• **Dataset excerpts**
· · ·

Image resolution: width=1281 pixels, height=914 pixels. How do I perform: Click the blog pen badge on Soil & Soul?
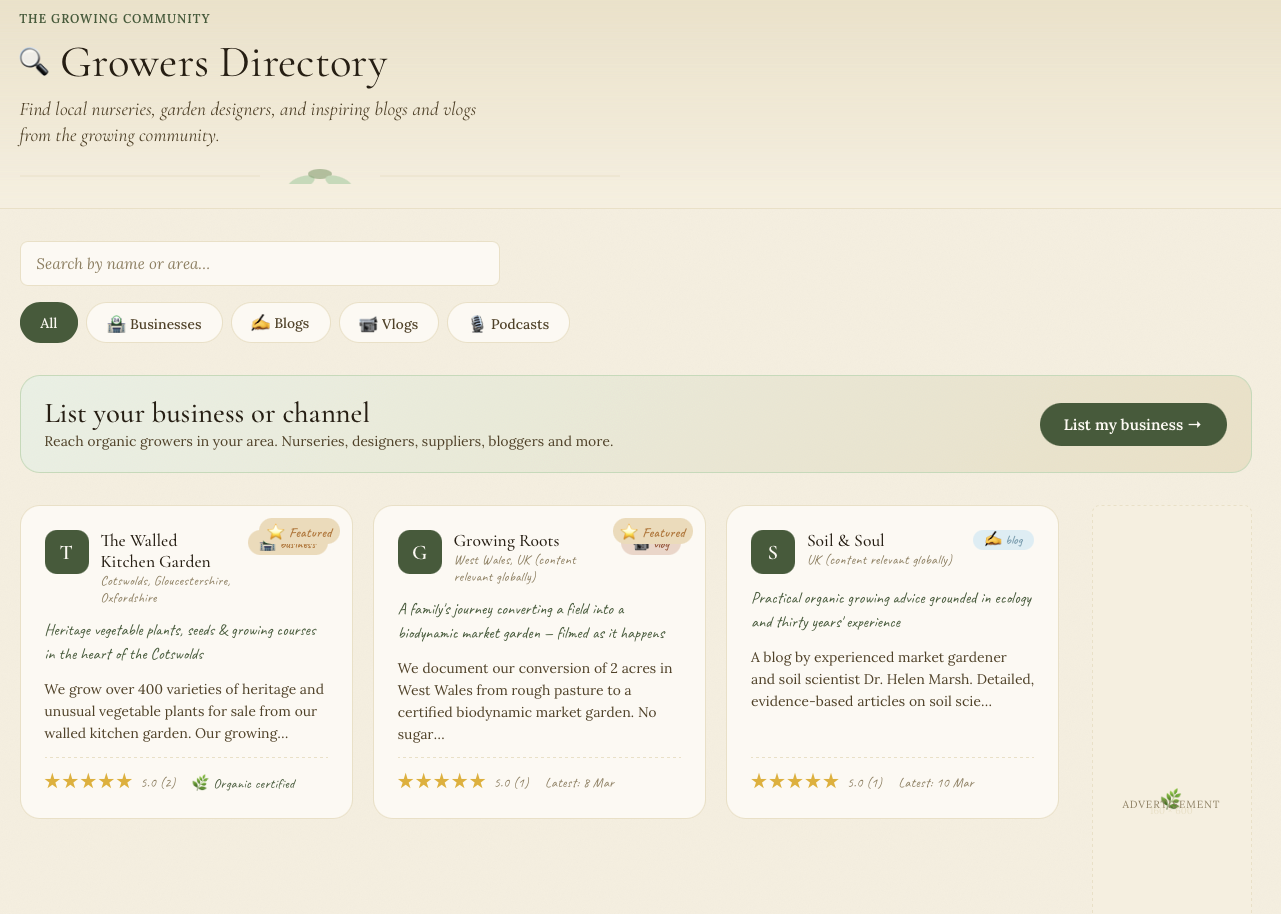coord(1003,539)
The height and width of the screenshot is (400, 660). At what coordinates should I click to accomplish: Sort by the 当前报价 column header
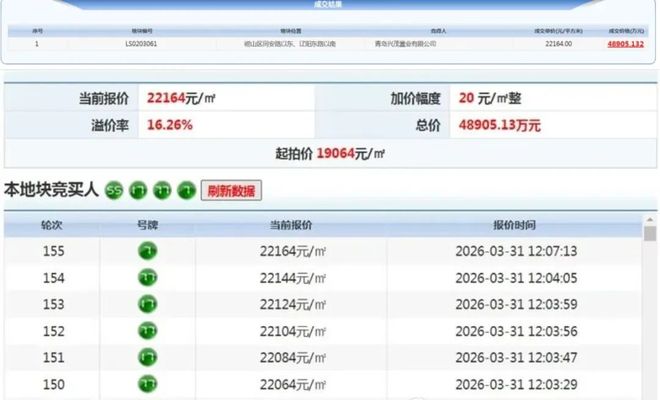click(291, 225)
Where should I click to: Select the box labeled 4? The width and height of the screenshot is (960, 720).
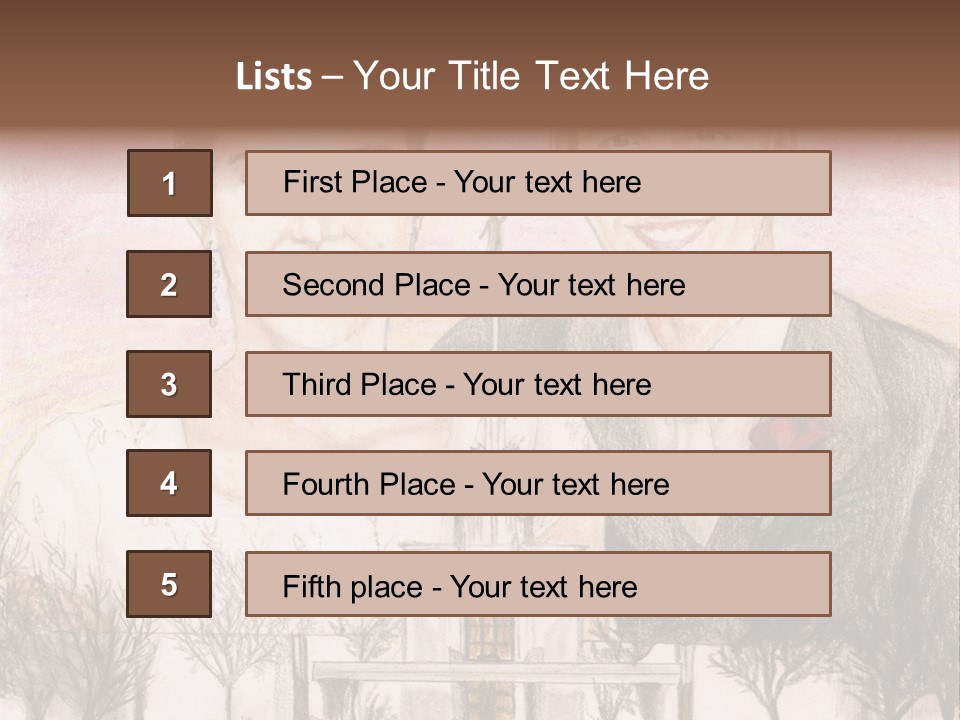169,483
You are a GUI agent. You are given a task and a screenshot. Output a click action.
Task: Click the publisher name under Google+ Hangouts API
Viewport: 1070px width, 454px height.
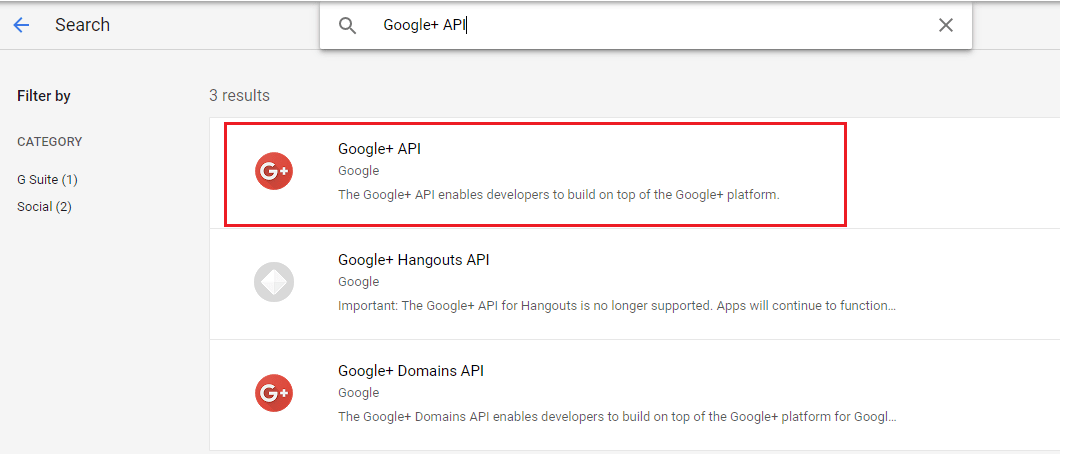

· · ·

• **REQUIREMENT**
Return an exact copy of the data above, apart from any pictures.

• **SOLUTION**
Image resolution: width=1281 pixels, height=914 pixels. How do I perform: Click the blog pen badge on Soil & Soul?
coord(1003,539)
The height and width of the screenshot is (400, 660). At what coordinates should I click to accomplish: Sort by the 当前报价 column header
click(291, 225)
Where should I click to: Select the box labeled 4? The width and height of the screenshot is (960, 720).
169,483
You are a GUI agent. You are given a task and a screenshot. Output a click action.
Task: Click the publisher name under Google+ Hangouts API
Viewport: 1070px width, 454px height.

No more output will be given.